Southeast Florida’s affordability problem is massive, affecting hundreds of thousands of households paying more than 30% or even 50% of their income for housing costs. The problem affects many lower-income households, but it is spread throughout all income levels. I think the problem is caused mostly by employers knowing they don’t need to pay people more to move to Miami; people will keep moving here for other reasons. But obviously housing-cost burden is also caused by housing costs themselves.

To address this problem, there are many tools in the toolbox, including — but not limited to — Section 8, low-income housing tax credits, and Affordable Housing trust funds. Federal, state, and local government leaders should continue these programs and expand them.

But if we want to do the most good for the most people, then what should be the centerpiece of our affordability strategy? Government at every level has limited resources and thus limited ability to give subsidies (or forego tax revenue) to generate rent-controlled housing. For example, the 9% low-income housing tax credit program is limited by state law to three developments in Miami-Dade County per year; those projects average around 100 units, resulting in 300 units per year. If 300,000 households in the county are cost burdened (I believe it is more), what message does that send to the other 299,700 households?

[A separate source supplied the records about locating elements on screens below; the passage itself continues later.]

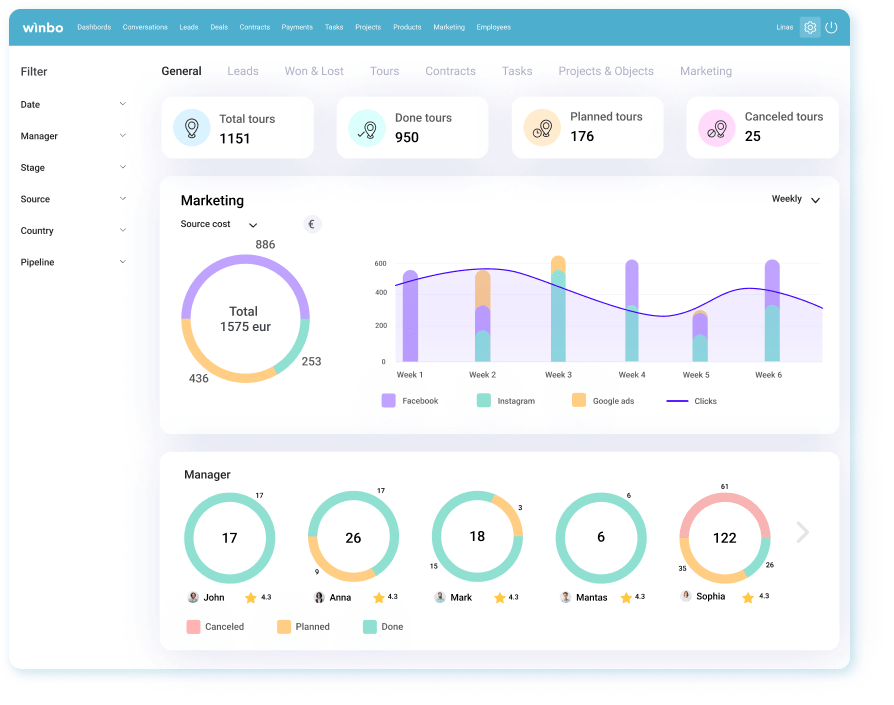Switch to the Won & Lost tab
This screenshot has height=705, width=894.
pyautogui.click(x=314, y=71)
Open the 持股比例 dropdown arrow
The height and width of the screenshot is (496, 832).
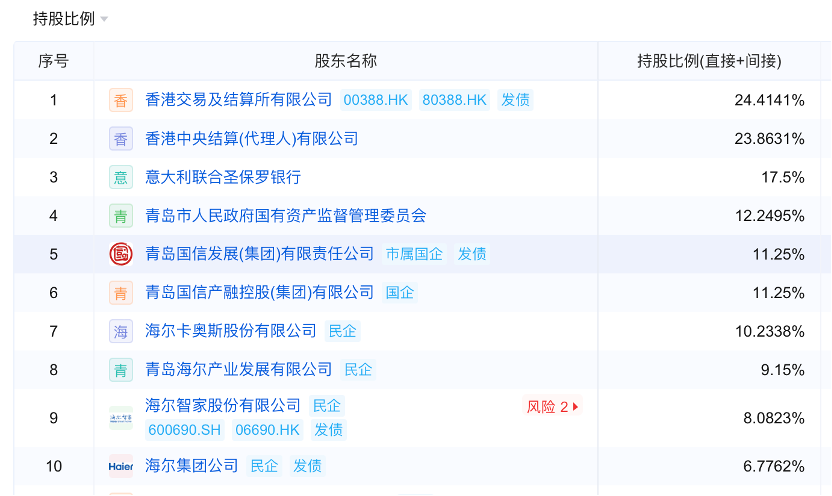[105, 20]
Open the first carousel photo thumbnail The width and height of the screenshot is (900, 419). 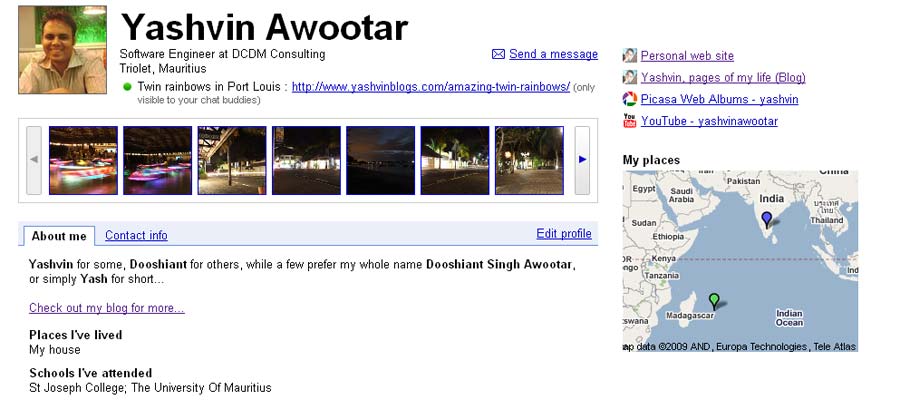click(83, 160)
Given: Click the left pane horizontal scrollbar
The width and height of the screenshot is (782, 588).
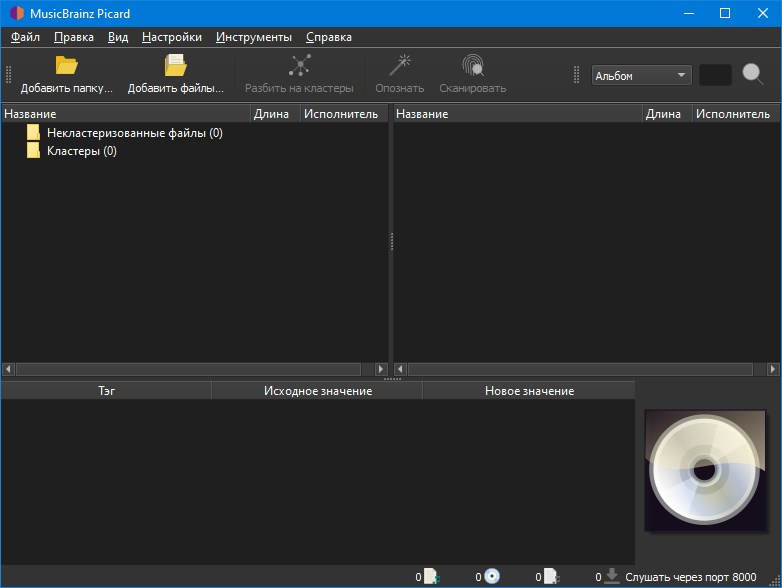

The only tool that can hope to work on the same scale as the problem is non-rent-controlled (“market-rate”) supply. Low supply causes scarcity that drives up prices. Don’t take my word for it; I encourage you to read the White House Housing Development Toolkit from 2016 and the California Legislative Analyst’s Office report from 2015. Housing is scarce and unaffordable not because of real estate developers. A real estate developer will build every single unit of housing that she can. This is not a bad thing; it is a tool to unleash in service of housing affordability.

The real problem is local government zoning. As an example, let’s look at one zoning category in one city: zoning for three-story apartment buildings (“T4”) in the City of Miami. About 1,000 acres of the city is zoned T4, mostly transition areas between single-family houses and taller apartment buildings. The vast majority of lots in the city are around 5,000 square feet. On such a lot, T4 would allow only four apartments (36 units per acre). Compare that to the beloved small apartment buildings of South Beach and Little Havana that have 10 or 15 apartments on a single lot.

Changing T4 to allow new, small three-story apartment buildings to be divided into eight units (72 units per acre) instead of four would create 36,000 units of new housing capacity, but would not require a single additional square foot of development rights and would not cost the public sector (and taxpayers) a single penny to build. What does a new three-story, eight-unit development on 5,000 square feet look like? Not coincidentally, exactly like my latest project at 761 NW First St. in Little Havana.

Now multiply this thought experiment over every zoning category in every city in Southeast Florida. We could easily create 300,000 new market-rate housing units, which would put 10 times more downward pressure on housing prices across the board than all government subsidy and tax credit programs combined.

Massive housing supply in contextual buildings that do not cost taxpayers a penny and create more housing affordability than all other policies combined … this vision is as real as 761 NW First St. Now that we know housing affordability is within reach, are we willing to right-size density in our zoning? And if we do not act, who wants to deliver that news to our suffering neighbors?

Andrew Frey, founder and principal of Miami-based Tecela, is a real estate developer, educator and lawyer.